The other team (“Team Phoebe”) has an initial meeting to assign deliverables to each individual, then gets to work. With fewer meetings and less process, they are able to deliver much more quickly (weeks instead of months); with less up-front planning, however, there is some duplication of effort and inconsistency among deliverables.
Which team would you say is more effective?
If the teams are building something ephemeral (software, documentation, training content, etc.), as opposed to, say, a skyscraper, then count me squarely on Team Phoebe. Though its output may be less consistent, the team produces results much more quickly. Team Phoebe can produce a second iteration that incorporates feedback from actual users in less than time than it takes Team Monica to release version 1.0 (which will itself likely require revision; to paraphrase Helmuth von Moltke, “No plan survives contact with the enemy.”)
None of this is new, of course: In software development circles, there is decades-old tension between proponents of Waterfall and Agile methodologies; instructional designers have begun moving away from process-heavy ADDIE toward more iterative, learner-centered techniques. But the debate is far from settled; somehow I keep finding myself the lone Phoebe on a team of Monicas.
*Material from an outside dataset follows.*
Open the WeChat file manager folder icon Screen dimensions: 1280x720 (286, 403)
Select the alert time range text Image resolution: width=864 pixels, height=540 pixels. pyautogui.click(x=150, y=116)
I recently came across this presentation by Justin Searls that resonates with me. The whole thing is good, but I especially enjoy the section in praise of small teams beginning around slide 65. Some highlights:
Consensus corrects for the team’s needs; feedback corrects for the users’ needs. Sadly, time spent gaining consensus costs you in feedback, because consensus and feedback compete for the same resources.
“How can we build something this big with a small team?” is exactly the wrong question. [We should be asking,] “How can we build something this small and start failing or succeeding?” If Small Thing™ is wildly successful, then the team can grow organically; if Small Thing™ is a spectacular failure, then at least it was a small thing.
How do you find a Small Thing? Simplify the idea so much that one person can build it.
That’s my dream: to be part of a team that empowers individuals to create Small Things without a lot of up-front process, gets them into the wild as quickly as possible, and incorporates user feedback to improve them over time. Who’s with me?